- Providing well known permissions and authorities
- Providing an API to read, set, and delete permissions for a node
- Providing an API to query, enable, and disable permission inheritance for a node
- Determining if the current, authenticated user has a permission for a node
The default implementation coordinates implementations of two service provider interfaces: a ModelDAO and a PermissionsDAO. A permission is simply a name scoped by the fully qualified name of the type or aspect to which it applies. The beans are defined and configured in <installLocation>\tomcat\webapps\alfresco\WEB-INF\classes\alfresco\public-services-security-context.xml. This file also contains the configuration for security enforcement.
The ModelDAO interface defines an API to access a permissions model. The default permission model is in XML and defines permission sets, and their related permission groups and permissions. Global permissions are part of the permission model. There may be more than one permission model defined in XML; they are in practice merged into one permission model. A module can extend the permission model.
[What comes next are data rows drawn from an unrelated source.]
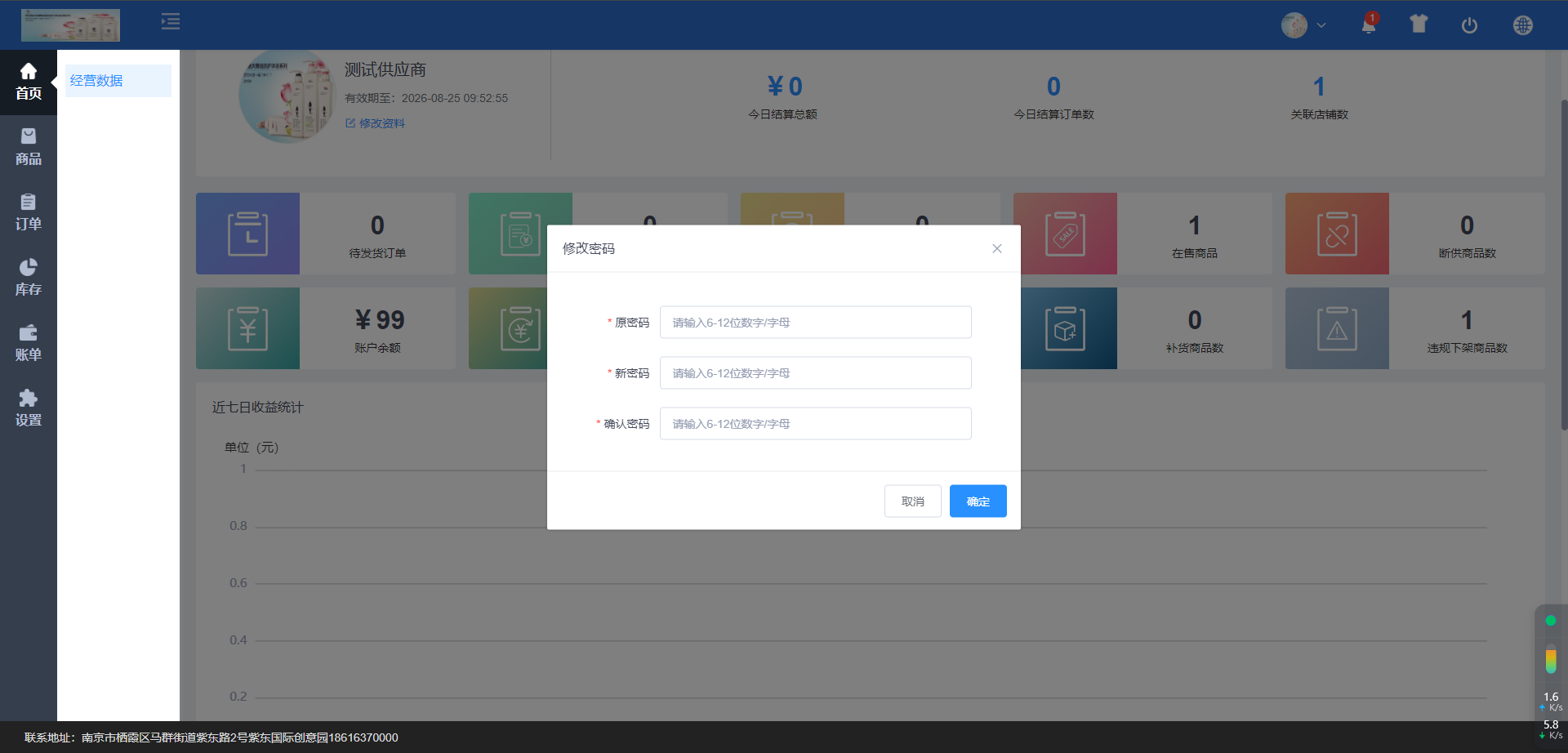Go to 账单 in the sidebar
The height and width of the screenshot is (753, 1568).
(x=29, y=343)
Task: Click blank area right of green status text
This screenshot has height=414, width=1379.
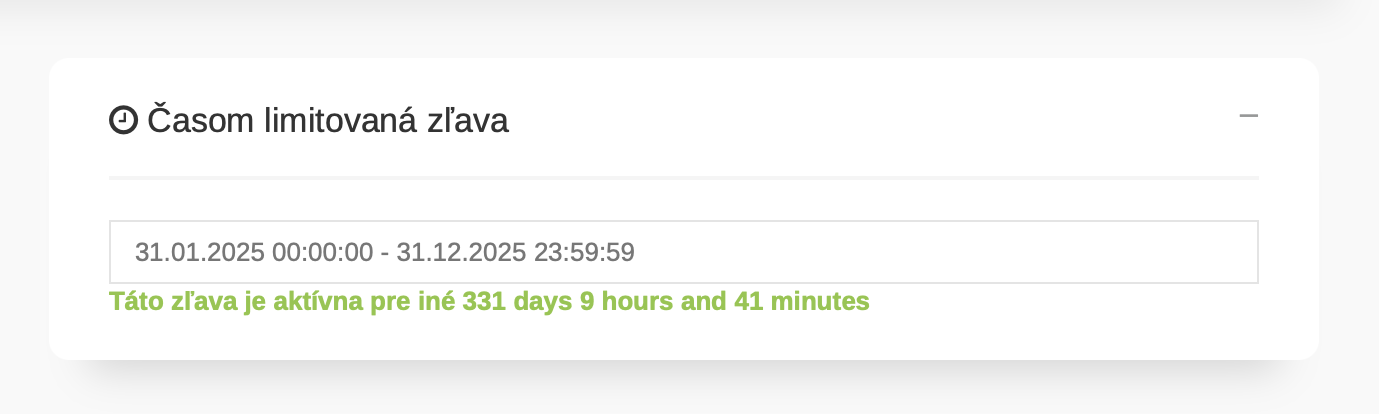Action: pos(1060,301)
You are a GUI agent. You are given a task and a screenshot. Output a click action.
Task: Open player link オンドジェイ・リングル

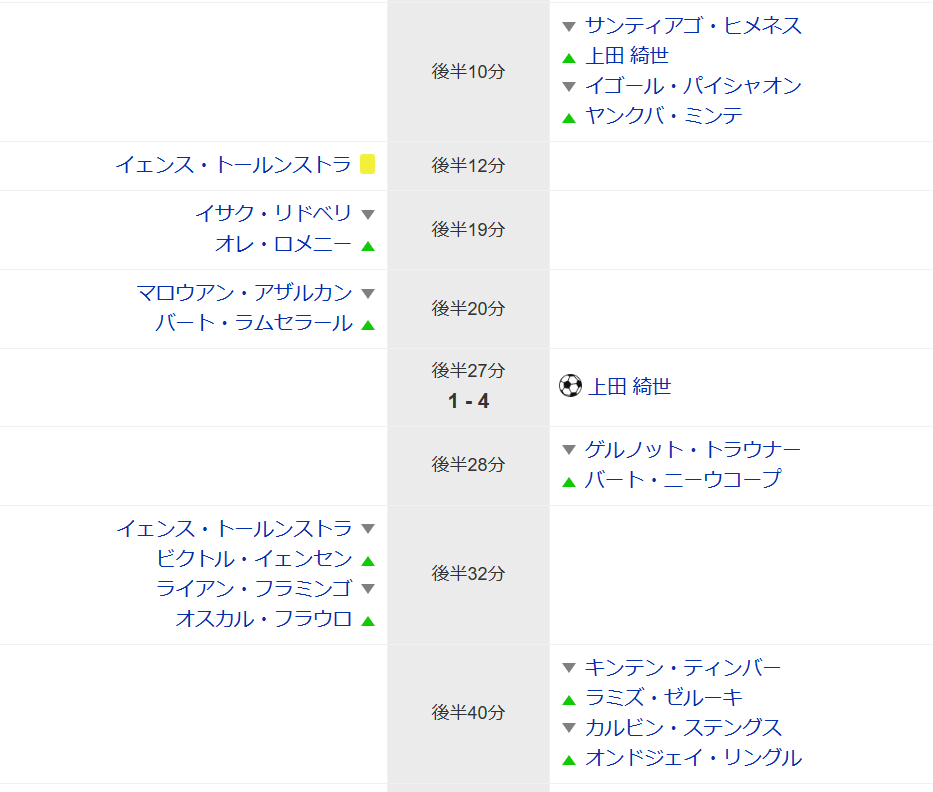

The available permissions are defined in the permission model. This is defined in <installLocation>\tomcat\webapps\alfresco\WEB-INF\classes\alfresco\model\permissionDefinitions.xml. This configuration is loaded in a bean definition in <installLocation>\tomcat\webapps\alfresco\WEB-INF\classes\alfresco\public-services-security-context.xml. This file also defines global permissions. The definition file is read once at application start-up. If you make changes to this file, you will have to restart the repository in order to apply the changes.